| Source information |
^^^^^^^^

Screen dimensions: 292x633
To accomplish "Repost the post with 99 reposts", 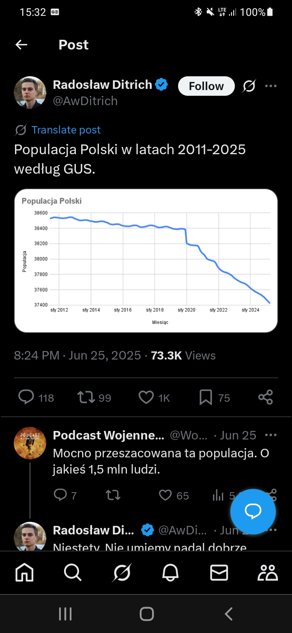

^^^^^^^^

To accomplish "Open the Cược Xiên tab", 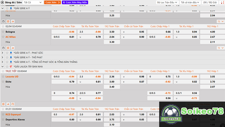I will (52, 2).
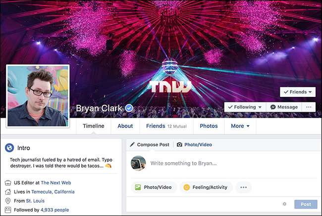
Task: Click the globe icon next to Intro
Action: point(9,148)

^^^^^^^^

| Task goal |
Using the data above, which lines fall from the one with "Screen dimensions: 292x633" through the one with "the post with"? Repeat them exactly, ends included, minus any pictures.

| Exercise output |
Screen dimensions: 292x633
To accomplish "Repost the post with 99 reposts", 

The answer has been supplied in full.